Pan, who’s standing on the left on the team’s page on the Tournament website (http://www.fiba.com/europe/u20women/2017/Italy) in the "speak-no-evil" pose, speaks nothing but praise for her teammates and their preparation for the tournament.
“I think that we did a great trial, we practiced with intensity and energy and we came here ready to play,” she said. “Before teammates we are friends. We’ve known each other for years and this is an important factor for the chemistry of the group.”

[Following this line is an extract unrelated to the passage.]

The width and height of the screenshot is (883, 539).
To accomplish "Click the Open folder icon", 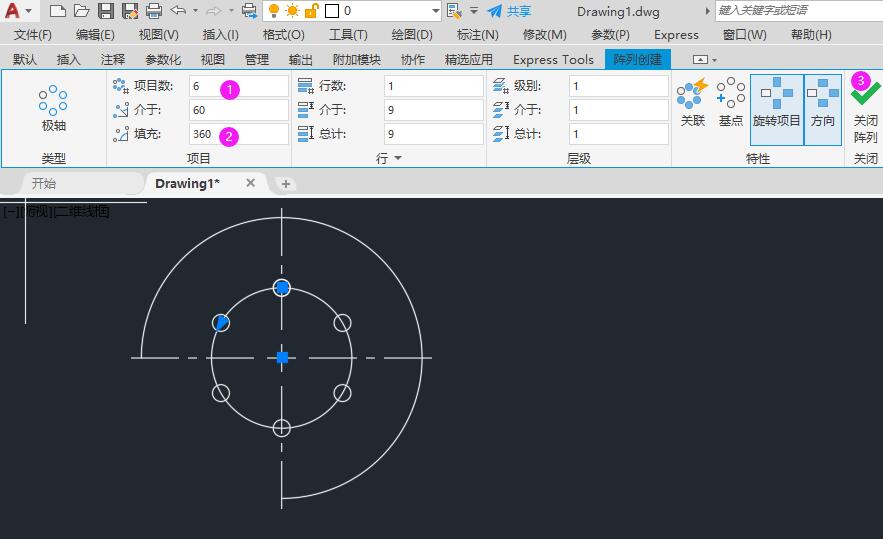I will point(82,11).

In this chemistry set Pan is the catalyst. She’s Italy’s leading scorer 14.0 ppg, pouring in 16 and 12 the two games she’s played -- she was rested for the game against Lithuania -- while converting a team-high 3.5 three-pointers per game, on a team-best 35.7 from behind the arc. She’s also hitting 75 percent of her free throws, while playing a team-high 33.2 minutes. Italy is plus-10 when she’s on the court, second on the squad. She scored 16 points in 37:19, both team-highs -- the latter a game-high, in the 59-55 win over host Portugal in the opener, then added 12 points with six rebounds in 29:00 in the 67-55 win over Latvia. She and star big Olbis Futo Andre both sat in the 70-61 win over Lithuania.

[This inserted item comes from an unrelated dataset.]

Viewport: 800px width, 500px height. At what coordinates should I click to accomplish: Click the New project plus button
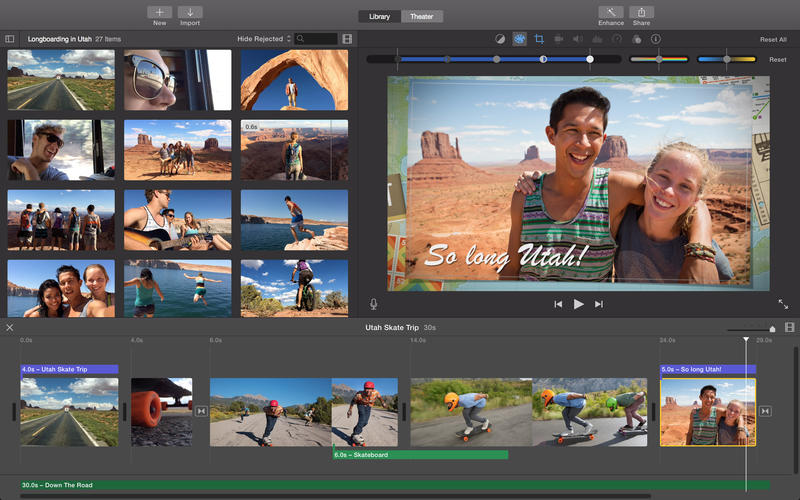tap(159, 13)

It’s a resoundingly positive answer to any questions about how Pan would adapt to going back to the international game for the U20 Italian National Team.
“I don't think it was a big adjustment,” said Pan, whose adaptation to DI college basketball went pretty well -- ACC Freshman of the Year, five ACC Rookie of the Week awards and All-ACC Academic team. “The big difference between international basketball and American basketball is that international basketball is more a mental game than American basketball, which is more physical.”

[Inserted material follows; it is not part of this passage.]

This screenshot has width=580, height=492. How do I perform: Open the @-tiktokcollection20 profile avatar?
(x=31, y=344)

Playing through the ACC brand of physical play made Pan stronger and gave her another facet of her game to use in her international play.
“It helped me a lot because the game is so much more physical in America,” she said. “So in the tournament I have been able to use the physicality I learned at Georgia Tech as well as the things I’ve learned at home to help my team in any way I can.”
Should Italy advance past Sweden it would play the winner of the game between The Netherlands (1-2, tied for second in Group D) and France (2-1, in a three-way tie for first in Group C), on Thursday at 2 p.m. locally (9 a.m. in Atlanta).
Pan didn’t play against the Swedes in the last year’s U20 European Championship, (Italy won 60-56 victory on their way to reaching the championship game) and, of course didn’t play The Netherlands or France either, as Italy didn’t see them. But there’s nothing any of those teams can throw at her that she didn’t see in her first season on The Flats. This is a battle-tested Francesca Pan, who showed she could take over games in the ACC as well as on the national stage, doing so in the WNIT even with extra attention being paid to her by opposing defenses.
“Surely playing in the ACC against really good teams like Duke, Notre Dame, Syracuse, and Florida State and then playing in a post season tournament like the WNIT made me tougher and helped me to grow as a player,” she said. “I think I can say that I have international experience and this helps me to face up to this type of tournament. I can say that I also have grown physically and I feel stronger.”
The growing isn’t nearly over for Pan, who will come back to Atlanta on July 28th and be ready to start training for the 2017-18 Georgia Tech season.
Regardless of how far Italy goes in the European Championship, she’ll be anything but satisfied when she gets back to campus. Pan will be hungrier than ever even with an amazing freshman year and this summer building block with the Italian National Team under her belt.
She still has plenty to shoot (and pass, and rebound, and defend) for regarding Georgia Tech.
“My goal for the season is to continue to improve my game because I know I have big expectations of me coming off a good year like the last one,” she said. “I want to help my team get to the NCAA Tournament and the ACC Championship Game.”